6.教員免許状の種類ごとの更新制の取扱い

  • 更新制は、全ての普通免許状(学校の種類ごとの教諭の免許状、養護教諭の免許状及び栄養教諭の免許状で、それぞれ専修免許状、一種免許状及び二種免許状)に、同等に適用する方向で検討することが適当である。特別免許状については、普通免許状に準じた取扱いとする方向で、検討することが適当である。臨時免許状については、現行制度上、既に有効期限が付されていることから、引き続き、現行と同様の取扱いとする方向で検討することが適当である。

7.複数の教員免許状を有する者の取扱い

  • 複数の教員免許状を有する者については、それぞれの免許状について更新制が適用されることとなるが、免許更新講習は、その時々で共通に求められる教員として必要な資質能力に刷新(リニューアル)するものであり、また、仮に各免許状について免許更新講習を課した場合、免許状保有者に過重な負担がかかり、複数免許状の保有促進に逆行することになりかねない。

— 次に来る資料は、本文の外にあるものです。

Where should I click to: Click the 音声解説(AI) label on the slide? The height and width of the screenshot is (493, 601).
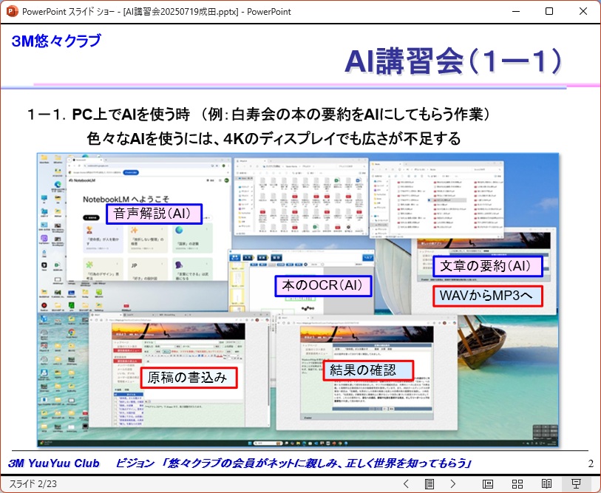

このため、複数免許状の保有者については、一の免許状について更新の要件を満たせば、他の免許状についても併せて更新されることとするなど、一定の配慮をすることが適当である。

8.現職教員を含む現に教員免許状を有する者の取扱い

  • 現職教員を含む現に教員免許状を有する者について、免許状に有効期限を設け、更新の要件を満たさなければ免許状が失効することとするのは、授与時に課されていなかった新たな要件をもって、免許状が失効するという不利益を課すことになるのではないかとも考えられる。一方、今回の教員養成・免許制度の改革において、現職教員に対する保護者や国民の期待に応えるためには、現職教員に対して、実効ある取組を行うことは不可欠である。このため、現職教員に対して、更新制を適用することが可能かどうか、法制度上の課題などについて、さらに検討することが必要である。
  • 同時に、現職教員については、都道府県教育委員会等において、指導力不足教員に対する人事管理システムの一層適切な運用や、現職教員に対する分限制度の厳格な適用を進めるとともに、新しい教員評価システムを早急に構築し、問題が認められた場合には、研修等による改善を促すとともに、状況に応じて、分限制度等の活用により適切に対処することが必要である。また、教職経験や職能等に応じて、必要な知識・技能等を速やかに身に付けることができるよう、現職研修の体系的な整備を一層進めていくことが重要である。